Recently I’ve been reflecting on my history as an amateur photographer. I spent 1982-3 as a high school exchange student in Austria (for you German speakers, I really lived in a village called Großklein). Before I left, I decided that I wanted to buy myself a good camera. A friend had a Canon AE-1, which was the consumer-grade pinnacle of SLR technology at the time with shutter-priority auto-exposure. My dad, however, asked a professional photographer for camera buying advice, and he recommended a Pentax MX SLR camera. The only technology on the MX was a built-in light meter. As you manipulated shutter speed and aperture size, a row of LEDs along the bottom of the viewfinder indicated whether the light level was good (red – yellow – green – yellow – red).
Film photography had two big constraints that are unknown to digital photographers. The first is delayed gratification; you don’t get to see your photo until after the film is developed and printed–which was a matter of days at the very least (hence the eventual popularity of same-day photo processing). The other limitation was cost; there were three separate expenses related to film photography: the film itself, and the costs of developing the film and printing photos.
The constraints of film photography with an all-manual camera forced me to really learn the basics of photography–the interaction of film speed, aperture size and shutter speed–and to become a disciplined shooter in order to get the shot that I wanted. Taking multiple photos with different settings was prohibitively expensive; there were essentially no do-overs; and post-processing was expensive and limited only to professional photography.

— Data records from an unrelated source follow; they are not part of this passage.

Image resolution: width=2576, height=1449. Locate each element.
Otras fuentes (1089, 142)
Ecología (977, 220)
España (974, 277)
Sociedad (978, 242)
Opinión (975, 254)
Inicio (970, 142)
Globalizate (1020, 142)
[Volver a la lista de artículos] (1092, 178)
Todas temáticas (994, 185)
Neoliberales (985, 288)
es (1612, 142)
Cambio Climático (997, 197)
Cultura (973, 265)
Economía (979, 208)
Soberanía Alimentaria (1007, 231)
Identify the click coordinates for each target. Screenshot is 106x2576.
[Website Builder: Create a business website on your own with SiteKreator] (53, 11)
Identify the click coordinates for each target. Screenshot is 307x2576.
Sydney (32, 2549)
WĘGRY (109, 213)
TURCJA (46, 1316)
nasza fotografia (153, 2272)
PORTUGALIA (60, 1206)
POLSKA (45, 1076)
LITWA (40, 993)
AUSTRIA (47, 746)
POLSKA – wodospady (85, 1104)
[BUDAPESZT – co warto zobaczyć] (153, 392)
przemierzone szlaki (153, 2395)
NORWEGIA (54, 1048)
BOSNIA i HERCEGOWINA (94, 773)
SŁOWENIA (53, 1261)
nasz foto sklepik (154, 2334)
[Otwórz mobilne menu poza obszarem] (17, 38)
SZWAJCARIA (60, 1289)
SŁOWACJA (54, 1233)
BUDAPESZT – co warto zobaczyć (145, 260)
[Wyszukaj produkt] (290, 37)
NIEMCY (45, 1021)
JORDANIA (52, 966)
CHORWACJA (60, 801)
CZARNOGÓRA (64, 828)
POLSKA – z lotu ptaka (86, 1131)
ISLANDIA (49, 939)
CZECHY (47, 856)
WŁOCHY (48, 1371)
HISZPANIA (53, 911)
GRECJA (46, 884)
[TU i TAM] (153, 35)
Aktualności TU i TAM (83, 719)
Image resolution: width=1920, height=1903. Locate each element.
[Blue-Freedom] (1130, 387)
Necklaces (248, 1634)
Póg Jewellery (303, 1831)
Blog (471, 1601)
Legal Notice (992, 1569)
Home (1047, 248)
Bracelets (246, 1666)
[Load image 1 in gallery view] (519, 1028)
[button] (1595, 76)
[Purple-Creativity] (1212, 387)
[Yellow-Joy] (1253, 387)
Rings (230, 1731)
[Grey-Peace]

I’ve been taking photographs with a digital SLR for well over a decade now, and post-processing gets easier all the time. Yet I remain a mediocre and ambivalent post-processor of my photos. I reflected on this recently and realized that this attitude is due to my long history with film photography: I still consider getting the photo to be 90% of photography, whereas photographers who grew up on digital consider post-editing a much larger and more important part of the process.
When I lived in Austria, I shot slide film mostly–it had better color and was somewhat cheaper since you didn’t get prints. All this reminds me that I still need to get my slides from that period scanned. I think I’ll work on that today.